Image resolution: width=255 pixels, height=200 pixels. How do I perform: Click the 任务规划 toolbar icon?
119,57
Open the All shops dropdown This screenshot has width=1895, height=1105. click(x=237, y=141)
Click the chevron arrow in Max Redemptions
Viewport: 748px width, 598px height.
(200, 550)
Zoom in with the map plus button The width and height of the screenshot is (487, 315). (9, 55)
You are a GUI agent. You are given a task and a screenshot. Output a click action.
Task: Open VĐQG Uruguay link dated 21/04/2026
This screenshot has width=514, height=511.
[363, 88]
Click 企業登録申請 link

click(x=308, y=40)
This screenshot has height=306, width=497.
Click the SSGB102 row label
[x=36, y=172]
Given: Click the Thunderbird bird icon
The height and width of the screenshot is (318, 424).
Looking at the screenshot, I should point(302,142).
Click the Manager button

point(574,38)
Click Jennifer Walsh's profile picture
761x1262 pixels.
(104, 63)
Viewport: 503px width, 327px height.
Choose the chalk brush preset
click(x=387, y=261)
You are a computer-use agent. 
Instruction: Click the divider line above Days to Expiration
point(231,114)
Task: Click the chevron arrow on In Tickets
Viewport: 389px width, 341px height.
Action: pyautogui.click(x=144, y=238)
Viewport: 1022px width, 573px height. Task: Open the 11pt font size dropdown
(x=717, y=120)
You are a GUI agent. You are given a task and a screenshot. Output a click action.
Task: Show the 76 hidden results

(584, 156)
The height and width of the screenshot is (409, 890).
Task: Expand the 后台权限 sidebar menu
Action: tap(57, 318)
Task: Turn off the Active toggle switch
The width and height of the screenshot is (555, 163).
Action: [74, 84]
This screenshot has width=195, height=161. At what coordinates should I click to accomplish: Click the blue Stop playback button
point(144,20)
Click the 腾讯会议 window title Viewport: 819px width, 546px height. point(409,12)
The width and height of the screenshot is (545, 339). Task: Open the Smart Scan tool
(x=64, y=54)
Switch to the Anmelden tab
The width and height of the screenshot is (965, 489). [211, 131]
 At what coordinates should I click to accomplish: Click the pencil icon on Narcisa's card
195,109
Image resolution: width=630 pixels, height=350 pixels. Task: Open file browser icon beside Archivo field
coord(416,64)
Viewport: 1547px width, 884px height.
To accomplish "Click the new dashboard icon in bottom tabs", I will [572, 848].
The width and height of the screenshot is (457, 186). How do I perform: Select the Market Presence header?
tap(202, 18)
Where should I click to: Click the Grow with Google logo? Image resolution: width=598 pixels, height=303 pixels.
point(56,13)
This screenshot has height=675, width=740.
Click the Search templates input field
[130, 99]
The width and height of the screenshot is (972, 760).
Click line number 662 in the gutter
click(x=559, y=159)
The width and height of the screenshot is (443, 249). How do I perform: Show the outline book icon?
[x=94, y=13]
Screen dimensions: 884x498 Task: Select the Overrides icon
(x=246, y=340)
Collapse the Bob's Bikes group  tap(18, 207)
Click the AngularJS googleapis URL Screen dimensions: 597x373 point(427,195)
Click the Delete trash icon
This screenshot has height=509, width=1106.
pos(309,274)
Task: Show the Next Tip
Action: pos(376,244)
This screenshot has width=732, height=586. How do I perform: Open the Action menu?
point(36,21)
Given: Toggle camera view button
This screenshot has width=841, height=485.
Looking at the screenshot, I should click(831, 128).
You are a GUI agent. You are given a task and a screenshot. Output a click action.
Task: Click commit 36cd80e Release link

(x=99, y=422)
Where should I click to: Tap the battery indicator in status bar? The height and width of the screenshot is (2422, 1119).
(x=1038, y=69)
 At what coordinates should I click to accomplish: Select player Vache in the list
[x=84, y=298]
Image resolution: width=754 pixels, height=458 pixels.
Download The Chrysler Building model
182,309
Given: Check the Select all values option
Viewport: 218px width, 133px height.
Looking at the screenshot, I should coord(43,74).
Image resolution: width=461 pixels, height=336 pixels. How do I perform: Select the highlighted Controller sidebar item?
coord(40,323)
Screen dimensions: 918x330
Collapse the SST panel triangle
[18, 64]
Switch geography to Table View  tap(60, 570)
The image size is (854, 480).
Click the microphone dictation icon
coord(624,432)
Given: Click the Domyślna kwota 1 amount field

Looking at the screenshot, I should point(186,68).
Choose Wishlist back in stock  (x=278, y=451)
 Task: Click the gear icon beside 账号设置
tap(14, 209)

══════

**Task**
Put every line of the listing above into a JSON list of strings, one string per line, and leave out the blank lines.

**Exercise response**
[
  "Image resolution: width=255 pixels, height=200 pixels. How do I perform: Click the 任务规划 toolbar icon?",
  "119,57",
  "Open the All shops dropdown This screenshot has width=1895, height=1105. click(x=237, y=141)",
  "Click the chevron arrow in Max Redemptions",
  "Viewport: 748px width, 598px height.",
  "(200, 550)",
  "Zoom in with the map plus button The width and height of the screenshot is (487, 315). (9, 55)",
  "You are a GUI agent. You are given a task and a screenshot. Output a click action.",
  "Task: Open VĐQG Uruguay link dated 21/04/2026",
  "This screenshot has width=514, height=511.",
  "[363, 88]",
  "Click 企業登録申請 link",
  "click(x=308, y=40)",
  "This screenshot has height=306, width=497.",
  "Click the SSGB102 row label",
  "[x=36, y=172]",
  "Given: Click the Thunderbird bird icon",
  "The height and width of the screenshot is (318, 424).",
  "Looking at the screenshot, I should point(302,142).",
  "Click the Manager button",
  "point(574,38)",
  "Click Jennifer Walsh's profile picture",
  "761x1262 pixels.",
  "(104, 63)",
  "Viewport: 503px width, 327px height.",
  "Choose the chalk brush preset",
  "click(x=387, y=261)",
  "You are a computer-use agent. ",
  "Instruction: Click the divider line above Days to Expiration",
  "point(231,114)",
  "Task: Click the chevron arrow on In Tickets",
  "Viewport: 389px width, 341px height.",
  "Action: pyautogui.click(x=144, y=238)",
  "Viewport: 1022px width, 573px height. Task: Open the 11pt font size dropdown",
  "(x=717, y=120)",
  "You are a GUI agent. You are given a task and a screenshot. Output a click action.",
  "Task: Show the 76 hidden results",
  "(584, 156)",
  "The height and width of the screenshot is (409, 890).",
  "Task: Expand the 后台权限 sidebar menu",
  "Action: tap(57, 318)",
  "Task: Turn off the Active toggle switch",
  "The width and height of the screenshot is (555, 163).",
  "Action: [74, 84]",
  "This screenshot has width=195, height=161. At what coordinates should I click to accomplish: Click the blue Stop playback button",
  "point(144,20)",
  "Click the 腾讯会议 window title Viewport: 819px width, 546px height. point(409,12)",
  "The width and height of the screenshot is (545, 339). Task: Open the Smart Scan tool",
  "(x=64, y=54)",
  "Switch to the Anmelden tab",
  "The width and height of the screenshot is (965, 489). [211, 131]",
  " At what coordinates should I click to accomplish: Click the pencil icon on Narcisa's card",
  "195,109",
  "Image resolution: width=630 pixels, height=350 pixels. Task: Open file browser icon beside Archivo field",
  "coord(416,64)",
  "Viewport: 1547px width, 884px height.",
  "To accomplish \"Click the new dashboard icon in bottom tabs\", I will [572, 848].",
  "The width and height of the screenshot is (457, 186). How do I perform: Select the Market Presence header?",
  "tap(202, 18)",
  "Where should I click to: Click the Grow with Google logo? Image resolution: width=598 pixels, height=303 pixels.",
  "point(56,13)",
  "This screenshot has height=675, width=740.",
  "Click the Search templates input field",
  "[130, 99]",
  "The width and height of the screenshot is (972, 760).",
  "Click line number 662 in the gutter",
  "click(x=559, y=159)",
  "The width and height of the screenshot is (443, 249). How do I perform: Show the outline book icon?",
  "[x=94, y=13]",
  "Screen dimensions: 884x498 Task: Select the Overrides icon",
  "(x=246, y=340)",
  "Collapse the Bob's Bikes group  tap(18, 207)",
  "Click the AngularJS googleapis URL Screen dimensions: 597x373 point(427,195)",
  "Click the Delete trash icon",
  "This screenshot has height=509, width=1106.",
  "pos(309,274)",
  "Task: Show the Next Tip",
  "Action: pos(376,244)",
  "This screenshot has width=732, height=586. How do I perform: Open the Action menu?",
  "point(36,21)",
  "Given: Toggle camera view button",
  "This screenshot has width=841, height=485.",
  "Looking at the screenshot, I should click(831, 128).",
  "You are a GUI agent. You are given a task and a screenshot. Output a click action.",
  "Task: Click commit 36cd80e Release link",
  "(x=99, y=422)",
  "Where should I click to: Tap the battery indicator in status bar? The height and width of the screenshot is (2422, 1119).",
  "(x=1038, y=69)",
  " At what coordinates should I click to accomplish: Select player Vache in the list",
  "[x=84, y=298]",
  "Image resolution: width=754 pixels, height=458 pixels.",
  "Download The Chrysler Building model",
  "182,309",
  "Given: Check the Select all values option",
  "Viewport: 218px width, 133px height.",
  "Looking at the screenshot, I should coord(43,74).",
  "Image resolution: width=461 pixels, height=336 pixels. How do I perform: Select the highlighted Controller sidebar item?",
  "coord(40,323)",
  "Screen dimensions: 918x330",
  "Collapse the SST panel triangle",
  "[18, 64]",
  "Switch geography to Table View  tap(60, 570)",
  "The image size is (854, 480).",
  "Click the microphone dictation icon",
  "coord(624,432)",
  "Given: Click the Domyślna kwota 1 amount field",
  "Looking at the screenshot, I should point(186,68).",
  "Choose Wishlist back in stock  (x=278, y=451)",
  " Task: Click the gear icon beside 账号设置",
  "tap(14, 209)"
]